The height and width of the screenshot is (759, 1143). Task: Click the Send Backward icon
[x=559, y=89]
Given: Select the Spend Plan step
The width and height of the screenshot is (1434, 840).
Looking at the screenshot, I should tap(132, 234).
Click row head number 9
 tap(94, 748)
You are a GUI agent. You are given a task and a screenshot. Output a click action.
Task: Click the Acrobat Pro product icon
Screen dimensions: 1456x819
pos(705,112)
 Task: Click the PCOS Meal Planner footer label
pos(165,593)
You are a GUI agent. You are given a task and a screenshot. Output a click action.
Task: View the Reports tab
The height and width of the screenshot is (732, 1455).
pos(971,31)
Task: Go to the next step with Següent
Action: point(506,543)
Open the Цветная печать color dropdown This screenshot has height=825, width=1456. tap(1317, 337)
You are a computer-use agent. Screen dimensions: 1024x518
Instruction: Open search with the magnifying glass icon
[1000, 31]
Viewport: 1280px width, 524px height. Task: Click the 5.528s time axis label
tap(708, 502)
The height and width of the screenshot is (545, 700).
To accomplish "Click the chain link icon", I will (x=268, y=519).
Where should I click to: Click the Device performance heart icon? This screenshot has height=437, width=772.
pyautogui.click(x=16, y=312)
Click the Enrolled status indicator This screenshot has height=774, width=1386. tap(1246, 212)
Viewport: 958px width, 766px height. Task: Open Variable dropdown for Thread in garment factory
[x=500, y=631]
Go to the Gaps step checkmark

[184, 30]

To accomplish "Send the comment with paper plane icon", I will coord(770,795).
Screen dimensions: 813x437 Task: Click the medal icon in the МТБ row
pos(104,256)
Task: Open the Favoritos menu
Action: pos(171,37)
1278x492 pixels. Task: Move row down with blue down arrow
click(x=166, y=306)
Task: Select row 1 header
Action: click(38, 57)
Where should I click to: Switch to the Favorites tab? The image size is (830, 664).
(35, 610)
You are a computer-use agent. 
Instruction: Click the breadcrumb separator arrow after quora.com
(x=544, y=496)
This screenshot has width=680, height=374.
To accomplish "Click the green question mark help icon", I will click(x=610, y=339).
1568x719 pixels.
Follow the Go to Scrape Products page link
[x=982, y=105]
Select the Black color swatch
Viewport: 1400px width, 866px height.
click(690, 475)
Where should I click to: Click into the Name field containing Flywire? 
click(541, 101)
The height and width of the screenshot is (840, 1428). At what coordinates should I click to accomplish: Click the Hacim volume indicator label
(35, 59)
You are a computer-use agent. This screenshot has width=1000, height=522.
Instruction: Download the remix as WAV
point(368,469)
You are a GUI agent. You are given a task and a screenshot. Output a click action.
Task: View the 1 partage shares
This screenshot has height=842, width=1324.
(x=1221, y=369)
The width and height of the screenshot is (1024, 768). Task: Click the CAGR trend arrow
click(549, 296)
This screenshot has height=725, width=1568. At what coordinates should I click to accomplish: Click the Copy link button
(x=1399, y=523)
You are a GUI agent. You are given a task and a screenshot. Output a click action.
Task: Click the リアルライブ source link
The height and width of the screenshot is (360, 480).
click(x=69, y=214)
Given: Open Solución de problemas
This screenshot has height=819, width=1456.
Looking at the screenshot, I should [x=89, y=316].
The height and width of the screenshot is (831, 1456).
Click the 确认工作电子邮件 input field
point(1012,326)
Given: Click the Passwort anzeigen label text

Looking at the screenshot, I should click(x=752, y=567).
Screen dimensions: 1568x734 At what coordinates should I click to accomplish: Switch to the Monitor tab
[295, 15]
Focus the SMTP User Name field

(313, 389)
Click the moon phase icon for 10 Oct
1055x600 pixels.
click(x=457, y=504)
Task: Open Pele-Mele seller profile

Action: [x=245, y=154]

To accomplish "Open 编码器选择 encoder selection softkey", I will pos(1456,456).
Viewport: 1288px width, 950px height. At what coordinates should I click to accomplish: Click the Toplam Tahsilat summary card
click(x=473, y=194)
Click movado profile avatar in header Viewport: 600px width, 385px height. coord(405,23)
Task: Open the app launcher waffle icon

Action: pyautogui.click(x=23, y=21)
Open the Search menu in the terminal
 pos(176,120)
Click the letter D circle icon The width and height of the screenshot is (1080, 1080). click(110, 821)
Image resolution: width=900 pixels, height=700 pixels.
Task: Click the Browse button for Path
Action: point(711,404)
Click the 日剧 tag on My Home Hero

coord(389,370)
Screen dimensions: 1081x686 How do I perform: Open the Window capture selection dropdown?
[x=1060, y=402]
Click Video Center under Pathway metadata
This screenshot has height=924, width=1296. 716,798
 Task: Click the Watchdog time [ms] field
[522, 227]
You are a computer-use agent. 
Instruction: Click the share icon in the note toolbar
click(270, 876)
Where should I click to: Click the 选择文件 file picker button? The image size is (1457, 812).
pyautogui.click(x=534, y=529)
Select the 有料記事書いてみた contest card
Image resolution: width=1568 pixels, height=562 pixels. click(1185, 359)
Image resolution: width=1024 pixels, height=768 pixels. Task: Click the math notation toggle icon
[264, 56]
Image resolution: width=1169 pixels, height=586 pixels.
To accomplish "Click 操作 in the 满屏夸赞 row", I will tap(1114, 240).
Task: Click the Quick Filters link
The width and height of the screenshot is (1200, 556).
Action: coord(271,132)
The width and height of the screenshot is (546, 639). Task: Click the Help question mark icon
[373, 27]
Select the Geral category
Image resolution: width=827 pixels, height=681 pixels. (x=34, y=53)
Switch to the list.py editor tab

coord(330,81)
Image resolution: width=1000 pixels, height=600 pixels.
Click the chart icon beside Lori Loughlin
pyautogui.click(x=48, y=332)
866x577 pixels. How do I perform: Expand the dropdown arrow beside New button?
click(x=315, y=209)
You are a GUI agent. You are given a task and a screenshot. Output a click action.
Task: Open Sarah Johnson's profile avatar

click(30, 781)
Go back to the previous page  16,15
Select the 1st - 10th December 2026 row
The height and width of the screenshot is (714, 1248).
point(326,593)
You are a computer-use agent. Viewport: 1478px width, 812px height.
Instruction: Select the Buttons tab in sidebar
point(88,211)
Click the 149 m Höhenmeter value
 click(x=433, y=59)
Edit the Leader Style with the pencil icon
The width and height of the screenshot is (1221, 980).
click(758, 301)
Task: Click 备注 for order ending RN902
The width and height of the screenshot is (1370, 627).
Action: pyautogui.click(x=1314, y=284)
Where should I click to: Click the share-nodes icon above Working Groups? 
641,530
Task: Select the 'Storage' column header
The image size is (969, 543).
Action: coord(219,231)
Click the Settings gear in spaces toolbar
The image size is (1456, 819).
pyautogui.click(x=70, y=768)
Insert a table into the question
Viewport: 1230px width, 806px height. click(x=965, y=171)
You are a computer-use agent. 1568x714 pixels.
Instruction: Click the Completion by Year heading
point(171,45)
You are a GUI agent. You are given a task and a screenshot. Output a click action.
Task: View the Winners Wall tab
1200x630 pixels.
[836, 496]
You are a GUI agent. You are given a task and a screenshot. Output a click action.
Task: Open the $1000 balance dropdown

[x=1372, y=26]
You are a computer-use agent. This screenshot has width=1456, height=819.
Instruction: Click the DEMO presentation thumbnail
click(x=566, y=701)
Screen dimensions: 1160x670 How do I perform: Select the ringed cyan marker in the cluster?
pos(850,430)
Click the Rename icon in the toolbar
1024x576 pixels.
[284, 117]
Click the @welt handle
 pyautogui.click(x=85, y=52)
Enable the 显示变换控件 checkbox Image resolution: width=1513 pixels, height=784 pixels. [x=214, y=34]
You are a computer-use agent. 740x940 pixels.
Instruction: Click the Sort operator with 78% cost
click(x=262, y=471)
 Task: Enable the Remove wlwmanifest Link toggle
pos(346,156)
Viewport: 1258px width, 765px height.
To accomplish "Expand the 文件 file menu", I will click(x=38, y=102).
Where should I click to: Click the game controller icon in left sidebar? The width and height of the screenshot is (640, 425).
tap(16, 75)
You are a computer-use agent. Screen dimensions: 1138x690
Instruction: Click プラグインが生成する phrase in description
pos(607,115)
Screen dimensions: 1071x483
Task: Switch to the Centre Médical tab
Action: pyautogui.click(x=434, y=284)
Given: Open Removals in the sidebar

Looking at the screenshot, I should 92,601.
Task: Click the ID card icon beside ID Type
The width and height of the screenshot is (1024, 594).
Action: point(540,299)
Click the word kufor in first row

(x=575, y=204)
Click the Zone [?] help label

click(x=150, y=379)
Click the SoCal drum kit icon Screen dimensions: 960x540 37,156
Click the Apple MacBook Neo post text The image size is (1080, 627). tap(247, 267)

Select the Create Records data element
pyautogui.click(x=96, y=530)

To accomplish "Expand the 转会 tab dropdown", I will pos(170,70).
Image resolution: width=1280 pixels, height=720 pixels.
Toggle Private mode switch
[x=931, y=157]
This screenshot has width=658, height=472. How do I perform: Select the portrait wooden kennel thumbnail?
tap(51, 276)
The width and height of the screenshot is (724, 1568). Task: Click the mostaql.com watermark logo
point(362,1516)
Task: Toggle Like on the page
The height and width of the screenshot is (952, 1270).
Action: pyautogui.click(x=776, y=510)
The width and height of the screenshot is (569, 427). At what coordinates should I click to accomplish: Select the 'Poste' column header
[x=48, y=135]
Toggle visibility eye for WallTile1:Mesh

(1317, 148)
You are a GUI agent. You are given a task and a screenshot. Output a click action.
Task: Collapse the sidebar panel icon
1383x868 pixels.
☆ ☆ ☆ ☆
**What needs to be done:** Print the part of the entries that opens with the line containing "Image resolution: width=1169" and closes with the line containing "click(x=315, y=209)", copying every line in it exactly. Include both of those lines and nothing else.

**Exercise output:**
Image resolution: width=1169 pixels, height=586 pixels.
To accomplish "Click 操作 in the 满屏夸赞 row", I will tap(1114, 240).
Task: Click the Quick Filters link
The width and height of the screenshot is (1200, 556).
Action: coord(271,132)
The width and height of the screenshot is (546, 639). Task: Click the Help question mark icon
[373, 27]
Select the Geral category
Image resolution: width=827 pixels, height=681 pixels. (x=34, y=53)
Switch to the list.py editor tab

coord(330,81)
Image resolution: width=1000 pixels, height=600 pixels.
Click the chart icon beside Lori Loughlin
pyautogui.click(x=48, y=332)
866x577 pixels. How do I perform: Expand the dropdown arrow beside New button?
click(x=315, y=209)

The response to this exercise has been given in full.